In the first section, we learn a little about Henrik, a Japanese adoptee to Danish parents. He’s completing some sort of thesis or dissertation on Samuel Beckett while living in Paris. He speaks three languages, Danish, English, and French and is an aspiring translator who wants to do English/French translations (not an easy endeavour given that neither language is technically his ‘mother tongue’, which is danish). He’s dating Fumiko, a Japanese woman who for reasons unknown to him (let alone us) has locked herself in her dorm room. We never meet Fumiko, as after days of confinement she commits suicide.
We then switch to a ‘you’ type of narrative where we are introduced to a group of young medical students who are dissecting (i think?) Fumiko’s body. What purpose did this part have? Go figure.
Then back to Henrik and his seemingly unending monologues. He tells us about the random people he sees on the street, and about trailing Asian women who remind him of Fumiko, of meeting and talking to other people (i cannot recall who they were or how they met, that’s how memorable these encounters/friendships were). I had no idea how much time was passing, days, weeks, years? There was no clear passage of time, so I was unsure how long ago Fumiko had committed suicide or how old our mc was. He gives us very little insight into his relationship with Fumiko and because of this lack of information I had a hard time 1) believing in Fumiko (especially since we never really see her 'alive' in the present and 2) believing in their dalliance.

Occasionally he does come up with interesting observations regarding Paris, the ‘intellectual’ circles Henrik moves in, and on his identity. Attention is paid in particular to the disconnect he feels between who he is (he feels very danish) and his appearance (which is not ‘typically’ danish). But these speculations (on identity & belonging, the divide between one's inner and one's outer self) were drowned out by Henrik’s other thoughts, which often made little sense or struck me as entirely too affected.
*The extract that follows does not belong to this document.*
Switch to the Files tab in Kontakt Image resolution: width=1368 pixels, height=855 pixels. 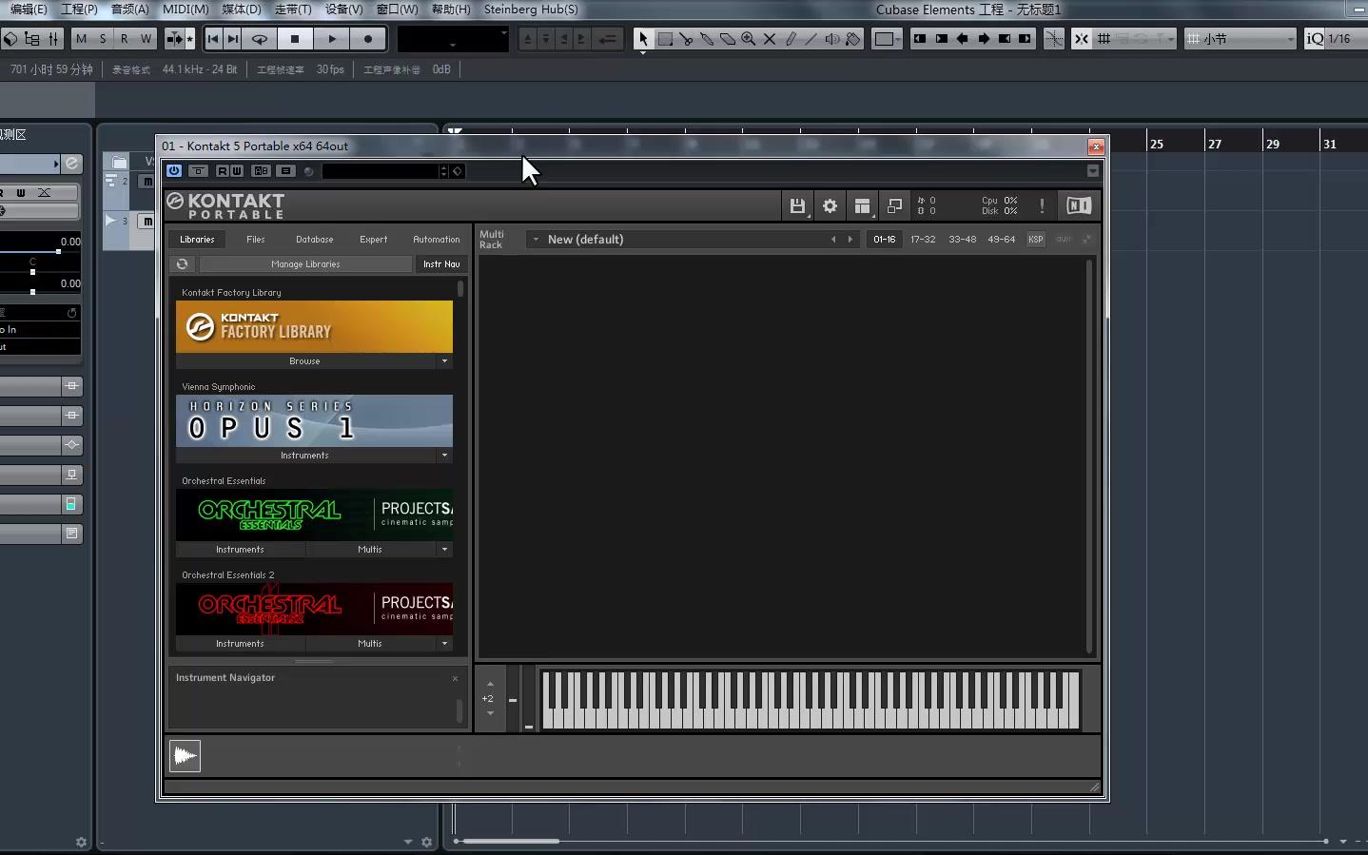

Then, all of a sudden, the last section of the narrative goes on about his relationship with his goddaughter. This seemed very out of the blue and has little to do with what had come beforehand. This goddaughter did not sound like a genuine child and her dad was way OTT (at one point he shits in a plastic bag...why? couldn’t he have asked to use his neighbours' toilet if his own toilet was broken or whatnot?). Here there is a bit of pretending to be what you are not, as in this case, Henrik often acts like his goddaughter’s father.
Nothing truly interesting or new is said on the subject. The story then briefly moves from Paris to Rome and here Henrik seems all of a sudden to remember about Fumiko.
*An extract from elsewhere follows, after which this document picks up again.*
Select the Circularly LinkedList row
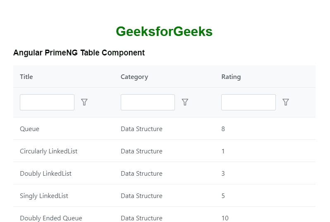 tap(49, 151)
The novel tried very hard to impress its intelligence and artistry on us. I don’t mind erudite asides or creative ramblings but only if they either serve some sort of purpose (in relation to characters or plot) or if they serve as springboards for more interesting discussions/conversations. Here, it seemed they were just trying to create a certain atmosphere. The novel as a whole struck me as being very much influenced by the New Wave. And while it was in a way experimental and clearly postmodernist, it lacked bite, flavour. It was all flash, no substance. At least Beckett is amusing! Here the weirdness was studied, worst still, where was the humor?

Maybe a more engaging or intriguing narrator would have made me more inclined to pay attention to what was going on (then again, was anything really going on?) or what the author was writing about...but Henrik was painfully bland. His voice put me to sleep.

I recommend you check out more positive reviews before you decide whether to give this one a shot or not.